● SOURCE TEXT

*** Begin section ***

Dutch Bros Inc., originally written Dutch Bros. (with a period at the end), is a publicly held drive-through coffee chain in the United States. Founded in 1992 by Dane and Travis Boersma, it is headquartered in Tempe, Arizona, after having been based in Grants Pass, Oregon, for many years prior to 2025. It has company-owned and franchise locations primarily located in the Western United States, although the company has expanded as far east as Orlando, Florida.

== History ==

=== Early history ===
Dutch Bros was founded on February 12, 1992, by Dane and Travis Boersma, brothers of Dutch descent, in Grants Pass, Oregon. Their family's third-generation dairy farm had been struggling due to changes in environmental regulations, and the brothers were looking to start a new business. Travis Boersma suggested a coffee cart where they could sell espresso. Dane Boersma was able to help finance the idea with money he had set aside while running a Dairy Queen franchise. They spent an initial US$12,050 on an espresso machine and a single pushcart, which they set up in downtown Grants Pass. The name Dutch Bros was chosen in honor of their immigrant grandparents.

They soon added four more carts and, by 1994, had established their first drive-through location.

In 1996, the company began roasting its own coffee, sourcing beans from El Salvador, Colombia, and Brazil.

=== Expansion ===

In 1994, Dane and Travis Boersma struck a deal with a customer, Marty McKenna, which allowed him to open his own Dutch Bros in Medford, about 30 miles away from Grants Pass. McKenna's first stand performed so well that he soon opened up a second one across town. In 1997, the Boersmas brought McKenna on as a partner, hoping he would continue to expand the Medford operations. Two years later, they bought out McKenna's stake in the company.

*** End section ***

● WORK TASK
Copy out the Dutch Bros text above in full, word for word.

● RECORDS SHOWN
*** Begin section ***

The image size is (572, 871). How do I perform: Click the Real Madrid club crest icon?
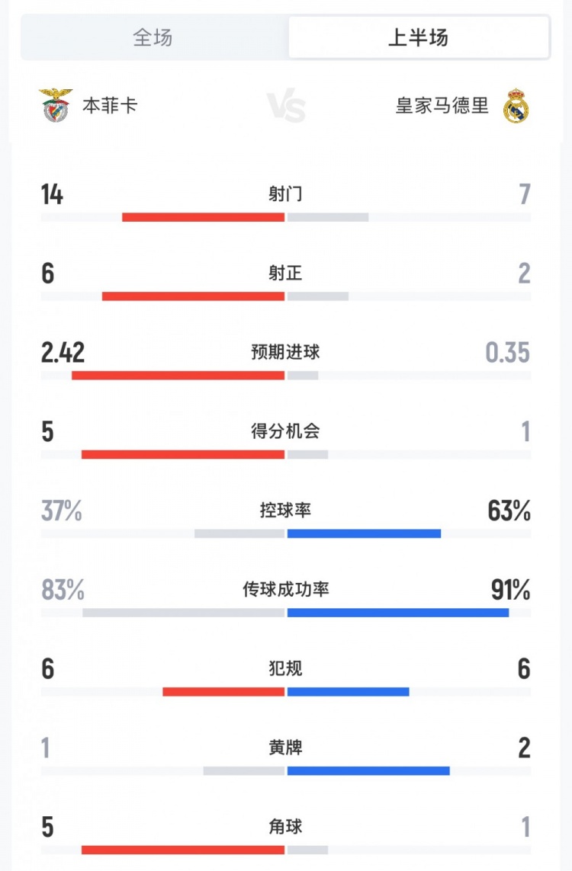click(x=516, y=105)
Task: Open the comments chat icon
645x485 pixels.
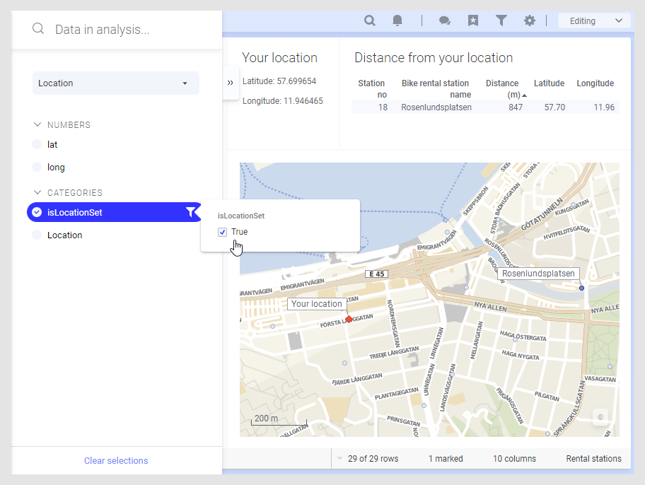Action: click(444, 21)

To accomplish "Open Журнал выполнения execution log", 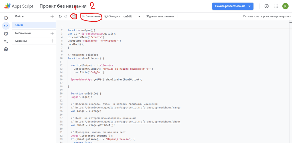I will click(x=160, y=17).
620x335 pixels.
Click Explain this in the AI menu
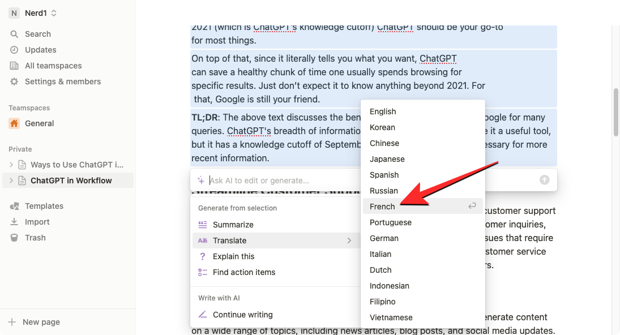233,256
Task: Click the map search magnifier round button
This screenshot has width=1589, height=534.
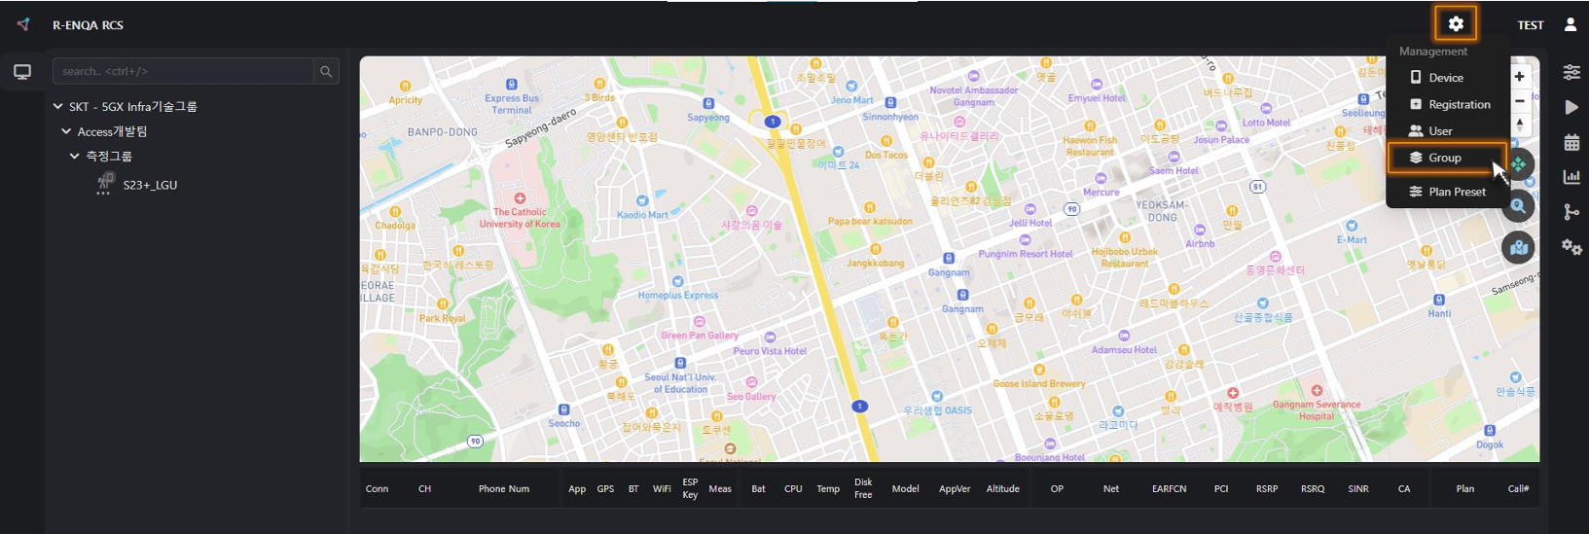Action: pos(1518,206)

*** End section ***

● ANSWER BELOW
Dutch Bros Inc., originally written Dutch Bros. (with a period at the end), is a publicly held drive-through coffee chain in the United States. Founded in 1992 by Dane and Travis Boersma, it is headquartered in Tempe, Arizona, after having been based in Grants Pass, Oregon, for many years prior to 2025. It has company-owned and franchise locations primarily located in the Western United States, although the company has expanded as far east as Orlando, Florida.

== History ==

=== Early history ===
Dutch Bros was founded on February 12, 1992, by Dane and Travis Boersma, brothers of Dutch descent, in Grants Pass, Oregon. Their family's third-generation dairy farm had been struggling due to changes in environmental regulations, and the brothers were looking to start a new business. Travis Boersma suggested a coffee cart where they could sell espresso. Dane Boersma was able to help finance the idea with money he had set aside while running a Dairy Queen franchise. They spent an initial US$12,050 on an espresso machine and a single pushcart, which they set up in downtown Grants Pass. The name Dutch Bros was chosen in honor of their immigrant grandparents.

They soon added four more carts and, by 1994, had established their first drive-through location.

In 1996, the company began roasting its own coffee, sourcing beans from El Salvador, Colombia, and Brazil.

=== Expansion ===

In 1994, Dane and Travis Boersma struck a deal with a customer, Marty McKenna, which allowed him to open his own Dutch Bros in Medford, about 30 miles away from Grants Pass. McKenna's first stand performed so well that he soon opened up a second one across town. In 1997, the Boersmas brought McKenna on as a partner, hoping he would continue to expand the Medford operations. Two years later, they bought out McKenna's stake in the company.